Kramers en Wannier namen aan dat de faseovergang plaatsvindt voor een of andere waarde B’ van het transversale veld. Nu wisten zij via de zelf-dualiteit dat zij het model voor die waarde B’ ook konden beschrijven als een Isingmodel met transversaal veld 1/B’. Met andere woorden, als de faseovergang op waarde B’ plaatsvindt, moet deze ook op waarde 1/B’ plaatsvinden. Dan moet de faseovergang dus plaatsvinden wanneer:

B’ = 1/B’,

oftewel3 wanneer B’=1. Dit is een krachtig resultaat! Zonder enige berekening te doen, kan via de zelf-dualiteit gevonden worden voor welke waarde van het magneetveld B een faseovergang plaatsvindt, een gegeven dat normaal heel veel rekenkracht vereist. Op deze manier is de tweevoudigheid, het hebben van twee aarden, of gewoonweg de dualiteit van een model of systeem, een interessante en nuttige eigenschap, die ons kan helpen om natuurkundige systemen beter te begrijpen en beschrijven.

 


[1] Ons onbegrip over deze ogenschijnlijke dualiteit relateert direct aan het meetprobleem in de quantummechanica: hoewel deeltjes zich in experimenten als zowel golven als puntdeeltjes lijken te gedragen, weten we niet zeker of deeltjes ooit echt puntdeeltjes zijn. Steeds meer natuurkundigen denken dat in werkelijkheid alles in de natuur, inclusief grote systemen zoals jij en ik golven zijn!

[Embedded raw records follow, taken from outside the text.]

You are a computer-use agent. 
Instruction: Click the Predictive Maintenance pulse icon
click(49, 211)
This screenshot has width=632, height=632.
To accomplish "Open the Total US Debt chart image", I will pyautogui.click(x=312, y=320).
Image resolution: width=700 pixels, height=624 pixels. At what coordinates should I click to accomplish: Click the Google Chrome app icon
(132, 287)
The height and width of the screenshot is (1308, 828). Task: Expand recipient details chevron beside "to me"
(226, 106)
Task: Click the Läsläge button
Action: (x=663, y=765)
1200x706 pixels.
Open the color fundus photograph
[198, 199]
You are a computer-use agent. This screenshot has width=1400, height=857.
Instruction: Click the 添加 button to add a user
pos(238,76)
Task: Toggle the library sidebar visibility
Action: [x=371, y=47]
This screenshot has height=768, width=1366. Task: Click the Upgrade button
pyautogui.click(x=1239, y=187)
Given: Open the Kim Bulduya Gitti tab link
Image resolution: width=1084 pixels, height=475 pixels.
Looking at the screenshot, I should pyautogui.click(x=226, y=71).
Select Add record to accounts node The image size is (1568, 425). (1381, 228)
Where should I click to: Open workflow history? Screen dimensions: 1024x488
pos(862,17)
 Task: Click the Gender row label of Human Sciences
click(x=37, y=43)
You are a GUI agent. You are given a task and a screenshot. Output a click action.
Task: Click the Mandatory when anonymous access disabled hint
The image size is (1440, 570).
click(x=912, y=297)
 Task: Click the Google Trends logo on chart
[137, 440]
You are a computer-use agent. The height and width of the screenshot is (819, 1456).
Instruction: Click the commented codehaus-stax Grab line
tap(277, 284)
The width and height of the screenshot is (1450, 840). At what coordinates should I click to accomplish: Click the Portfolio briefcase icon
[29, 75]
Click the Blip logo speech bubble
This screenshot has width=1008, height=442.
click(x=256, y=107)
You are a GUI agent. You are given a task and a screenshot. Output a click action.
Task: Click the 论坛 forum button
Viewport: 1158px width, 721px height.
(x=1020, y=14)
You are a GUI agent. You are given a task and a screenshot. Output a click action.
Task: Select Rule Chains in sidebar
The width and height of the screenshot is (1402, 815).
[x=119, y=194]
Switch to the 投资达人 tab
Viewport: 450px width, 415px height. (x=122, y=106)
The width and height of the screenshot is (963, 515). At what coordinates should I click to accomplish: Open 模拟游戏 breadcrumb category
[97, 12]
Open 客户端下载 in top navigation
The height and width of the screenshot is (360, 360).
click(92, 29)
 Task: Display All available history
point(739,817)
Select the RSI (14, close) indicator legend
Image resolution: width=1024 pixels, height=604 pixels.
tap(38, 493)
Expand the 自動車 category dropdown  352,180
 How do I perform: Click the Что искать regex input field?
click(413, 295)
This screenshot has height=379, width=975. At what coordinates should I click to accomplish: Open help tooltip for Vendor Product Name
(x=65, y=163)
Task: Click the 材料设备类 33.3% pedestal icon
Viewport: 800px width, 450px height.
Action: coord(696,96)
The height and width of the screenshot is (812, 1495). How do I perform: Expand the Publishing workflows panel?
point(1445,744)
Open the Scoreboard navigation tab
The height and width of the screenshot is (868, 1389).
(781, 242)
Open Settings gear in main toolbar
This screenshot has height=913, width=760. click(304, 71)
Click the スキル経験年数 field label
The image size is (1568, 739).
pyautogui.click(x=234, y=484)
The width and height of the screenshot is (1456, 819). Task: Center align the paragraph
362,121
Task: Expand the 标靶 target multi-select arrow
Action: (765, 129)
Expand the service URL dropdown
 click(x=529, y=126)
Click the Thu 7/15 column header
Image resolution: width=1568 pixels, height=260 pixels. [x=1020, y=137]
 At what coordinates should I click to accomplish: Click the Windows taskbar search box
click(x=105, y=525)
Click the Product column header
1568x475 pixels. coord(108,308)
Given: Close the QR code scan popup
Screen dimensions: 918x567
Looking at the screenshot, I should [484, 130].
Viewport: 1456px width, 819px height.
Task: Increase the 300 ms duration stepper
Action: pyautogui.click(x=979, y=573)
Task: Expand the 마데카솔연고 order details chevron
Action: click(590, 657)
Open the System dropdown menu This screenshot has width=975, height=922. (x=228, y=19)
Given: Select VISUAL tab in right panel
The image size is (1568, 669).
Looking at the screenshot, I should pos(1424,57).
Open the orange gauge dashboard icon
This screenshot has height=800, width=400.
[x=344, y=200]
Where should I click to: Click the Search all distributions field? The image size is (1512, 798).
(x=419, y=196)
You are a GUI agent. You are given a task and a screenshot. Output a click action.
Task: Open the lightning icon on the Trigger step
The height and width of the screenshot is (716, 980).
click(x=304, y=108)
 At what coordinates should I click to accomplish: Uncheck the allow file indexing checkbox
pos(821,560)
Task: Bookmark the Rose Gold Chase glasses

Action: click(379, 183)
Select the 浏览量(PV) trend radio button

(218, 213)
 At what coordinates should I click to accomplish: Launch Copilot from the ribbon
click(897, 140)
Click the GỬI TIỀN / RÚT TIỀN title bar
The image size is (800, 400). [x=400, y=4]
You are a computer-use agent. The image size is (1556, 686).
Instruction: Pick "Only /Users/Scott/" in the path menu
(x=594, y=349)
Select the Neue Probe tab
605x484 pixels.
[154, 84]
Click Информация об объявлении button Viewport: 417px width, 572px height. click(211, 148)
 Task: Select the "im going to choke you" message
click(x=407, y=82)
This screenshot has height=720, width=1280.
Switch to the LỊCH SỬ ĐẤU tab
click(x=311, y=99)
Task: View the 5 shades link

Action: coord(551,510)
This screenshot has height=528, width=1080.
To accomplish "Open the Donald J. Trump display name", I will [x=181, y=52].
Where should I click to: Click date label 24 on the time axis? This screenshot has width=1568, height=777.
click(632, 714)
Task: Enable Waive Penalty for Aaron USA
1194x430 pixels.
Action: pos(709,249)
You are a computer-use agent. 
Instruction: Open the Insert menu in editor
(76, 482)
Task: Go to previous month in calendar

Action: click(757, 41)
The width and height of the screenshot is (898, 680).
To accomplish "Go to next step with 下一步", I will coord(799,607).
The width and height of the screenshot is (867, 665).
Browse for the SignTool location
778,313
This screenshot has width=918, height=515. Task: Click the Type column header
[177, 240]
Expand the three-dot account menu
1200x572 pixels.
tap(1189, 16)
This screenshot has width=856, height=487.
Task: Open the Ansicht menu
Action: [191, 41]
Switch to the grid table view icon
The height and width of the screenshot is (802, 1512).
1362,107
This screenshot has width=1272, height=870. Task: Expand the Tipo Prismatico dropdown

[2] Merk op dat we de sterkte van het veld voor het gemak eenheidsloos beschrijven. Als we de dualiteit netjes zouden omschrijven zouden we vinden dat een Isingmodel met veldsterkte \( B \; A/m \) (Ampère/meter) omgeschreven zou kunnen worden tot een Isingmodel met veldsterkte \( c/B \; A/m \), met \( c \) een bepaalde constante, en dus niet met veldsterkte \( (B \; A/m)^{-1} = 1/B \; m/A \).

[3] Of, als we niet eenheidsloos werken (zie de vorige voetnoot), wanneer \( B’= \sqrt{c} \; A/m \).